Speech Recognition examples with Python

Speech recognition technologies have experienced immense advancements, allowing users to convert spoken language into textual data effortlessly. Python, a versatile programming language, boasts an array of libraries specifically tailored for speech recognition. Notable among these are the Google Speech Engine, Google Cloud Speech API, Microsoft Bing Voice Recognition, and IBM Speech to Text.

In this tutorial, we’ll explore how to seamlessly integrate Python with Google’s Speech Recognition Engine.

Setting Up the Development Environment

To embark on your speech recognition journey with Python, it’s imperative to equip your development environment with the right tools. The SpeechRecognition library streamlines this preparation. Whether you’re accustomed to using pyenv, pipenv, or virtualenv, this library is seamlessly compatible. For a global installation, input the command below:

pip install SpeechRecognition

It’s vital to acknowledge that the SpeechRecognition library hinges on pyaudio. The installation methodology for pyaudio might differ based on the operating system. For example, Manjaro Linux users can find packages labeled “python-pyaudio” and “python2-pyaudio”. Always ensure that you’ve selected the appropriate package tailored for your OS.

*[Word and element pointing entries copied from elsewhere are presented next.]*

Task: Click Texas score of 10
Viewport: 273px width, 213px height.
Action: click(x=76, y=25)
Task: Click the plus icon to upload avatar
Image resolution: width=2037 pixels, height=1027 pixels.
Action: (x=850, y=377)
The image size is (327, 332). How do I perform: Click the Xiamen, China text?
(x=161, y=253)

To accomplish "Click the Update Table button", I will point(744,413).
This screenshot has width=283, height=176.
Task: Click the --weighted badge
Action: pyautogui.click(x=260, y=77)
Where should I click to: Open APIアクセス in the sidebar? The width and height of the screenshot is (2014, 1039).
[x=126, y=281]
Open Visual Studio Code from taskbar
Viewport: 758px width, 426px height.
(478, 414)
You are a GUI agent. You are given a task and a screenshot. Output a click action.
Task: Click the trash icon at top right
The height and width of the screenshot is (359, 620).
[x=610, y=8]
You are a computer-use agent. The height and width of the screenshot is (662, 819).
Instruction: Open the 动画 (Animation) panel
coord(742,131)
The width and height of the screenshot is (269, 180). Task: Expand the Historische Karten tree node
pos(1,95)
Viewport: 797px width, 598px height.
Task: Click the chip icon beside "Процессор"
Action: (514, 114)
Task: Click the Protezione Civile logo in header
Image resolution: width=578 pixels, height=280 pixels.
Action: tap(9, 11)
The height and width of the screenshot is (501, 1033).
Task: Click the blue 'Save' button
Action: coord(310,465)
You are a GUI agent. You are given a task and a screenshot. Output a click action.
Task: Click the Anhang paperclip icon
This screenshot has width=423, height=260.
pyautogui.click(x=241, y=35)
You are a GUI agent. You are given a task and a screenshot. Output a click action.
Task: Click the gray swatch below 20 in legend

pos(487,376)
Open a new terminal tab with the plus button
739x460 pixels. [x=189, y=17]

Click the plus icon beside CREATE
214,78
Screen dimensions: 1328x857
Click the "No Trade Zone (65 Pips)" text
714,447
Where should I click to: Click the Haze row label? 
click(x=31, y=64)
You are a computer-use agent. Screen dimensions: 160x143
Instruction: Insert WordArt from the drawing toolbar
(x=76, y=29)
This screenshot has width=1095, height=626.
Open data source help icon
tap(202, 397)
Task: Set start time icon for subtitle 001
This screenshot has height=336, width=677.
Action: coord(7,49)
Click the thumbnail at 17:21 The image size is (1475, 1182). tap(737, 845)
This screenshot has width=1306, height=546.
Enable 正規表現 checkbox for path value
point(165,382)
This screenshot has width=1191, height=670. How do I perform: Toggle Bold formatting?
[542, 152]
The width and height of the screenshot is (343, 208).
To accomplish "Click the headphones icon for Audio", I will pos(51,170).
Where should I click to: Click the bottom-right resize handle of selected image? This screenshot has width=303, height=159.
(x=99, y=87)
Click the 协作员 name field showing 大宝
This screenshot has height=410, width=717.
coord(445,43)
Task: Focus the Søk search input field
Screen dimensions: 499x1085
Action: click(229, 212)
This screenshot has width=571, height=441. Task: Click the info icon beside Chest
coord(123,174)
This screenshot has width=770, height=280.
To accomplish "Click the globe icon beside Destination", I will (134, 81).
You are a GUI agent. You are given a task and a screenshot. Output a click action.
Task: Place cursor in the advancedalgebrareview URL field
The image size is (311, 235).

Introduction to Speech Recognition

Are you eager to test the prowess of the speech recognition module firsthand? Simply run the command given below and watch the magic unfold within your terminal:

python -m speech_recognition

A Closer Look at Google’s Speech Recognition Engine

Now, let’s delve deeper into the capabilities of Google’s renowned Speech Recognition engine. While this tutorial predominantly showcases its usage in English, it’s noteworthy that the engine is proficient in handling a plethora of languages.

A vital point to consider: this walkthrough employs the standard Google API key. If you’re inclined to integrate an alternate API key, modify the code accordingly:

r.recognize_google(audio, key="YOUR_GOOGLE_SPEECH_RECOGNITION_API_KEY")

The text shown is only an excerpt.